WORK ITEM: Where does the word "agent" occur in the data below? Copy each line that holds it.

MATERIAL FOR THIS EXERCISE:
▬▬▬

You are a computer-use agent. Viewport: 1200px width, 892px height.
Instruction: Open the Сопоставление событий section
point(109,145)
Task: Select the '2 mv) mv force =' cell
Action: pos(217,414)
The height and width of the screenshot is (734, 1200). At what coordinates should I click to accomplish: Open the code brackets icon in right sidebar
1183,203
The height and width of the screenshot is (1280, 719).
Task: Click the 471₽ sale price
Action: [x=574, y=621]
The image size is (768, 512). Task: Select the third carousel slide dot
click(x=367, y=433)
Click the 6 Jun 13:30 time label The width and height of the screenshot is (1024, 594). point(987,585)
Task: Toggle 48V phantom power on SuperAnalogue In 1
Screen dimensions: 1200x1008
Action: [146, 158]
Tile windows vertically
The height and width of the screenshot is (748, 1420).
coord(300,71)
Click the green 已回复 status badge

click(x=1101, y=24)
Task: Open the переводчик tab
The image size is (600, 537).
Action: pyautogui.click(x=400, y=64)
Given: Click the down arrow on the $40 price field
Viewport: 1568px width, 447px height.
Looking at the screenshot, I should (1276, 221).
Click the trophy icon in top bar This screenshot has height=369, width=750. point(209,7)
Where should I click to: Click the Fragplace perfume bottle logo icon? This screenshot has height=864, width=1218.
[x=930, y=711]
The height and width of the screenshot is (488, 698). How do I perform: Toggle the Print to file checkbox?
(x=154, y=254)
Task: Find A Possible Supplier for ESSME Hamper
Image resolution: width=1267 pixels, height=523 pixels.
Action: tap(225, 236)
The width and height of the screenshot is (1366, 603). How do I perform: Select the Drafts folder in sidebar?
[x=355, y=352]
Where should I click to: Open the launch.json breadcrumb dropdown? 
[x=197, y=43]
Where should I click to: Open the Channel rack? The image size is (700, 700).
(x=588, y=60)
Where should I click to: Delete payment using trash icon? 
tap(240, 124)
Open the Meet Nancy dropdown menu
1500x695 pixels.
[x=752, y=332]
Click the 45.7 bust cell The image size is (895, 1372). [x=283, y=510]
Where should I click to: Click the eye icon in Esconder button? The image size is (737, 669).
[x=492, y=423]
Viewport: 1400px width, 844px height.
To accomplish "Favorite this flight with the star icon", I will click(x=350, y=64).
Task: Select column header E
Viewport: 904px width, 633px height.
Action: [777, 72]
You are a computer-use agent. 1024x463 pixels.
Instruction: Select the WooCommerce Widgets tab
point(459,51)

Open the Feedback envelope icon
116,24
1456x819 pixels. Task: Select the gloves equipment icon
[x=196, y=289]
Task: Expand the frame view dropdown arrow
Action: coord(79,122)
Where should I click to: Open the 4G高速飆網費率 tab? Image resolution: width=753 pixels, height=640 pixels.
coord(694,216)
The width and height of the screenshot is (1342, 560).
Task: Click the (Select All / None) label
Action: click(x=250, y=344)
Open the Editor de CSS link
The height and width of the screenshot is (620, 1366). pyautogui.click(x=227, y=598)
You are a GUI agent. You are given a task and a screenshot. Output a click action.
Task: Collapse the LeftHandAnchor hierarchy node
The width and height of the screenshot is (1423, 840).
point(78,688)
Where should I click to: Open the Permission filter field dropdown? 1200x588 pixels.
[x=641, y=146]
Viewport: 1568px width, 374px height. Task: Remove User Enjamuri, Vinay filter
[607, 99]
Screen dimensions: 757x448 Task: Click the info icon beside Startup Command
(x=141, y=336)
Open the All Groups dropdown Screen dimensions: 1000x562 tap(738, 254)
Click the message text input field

▬▬▬

TASK RESPONSE:
You are a computer-use agent. Viewport: 1200px width, 892px height.
You are a computer-use agent. 1024x463 pixels.
You are a GUI agent. You are given a task and a screenshot. Output a click action.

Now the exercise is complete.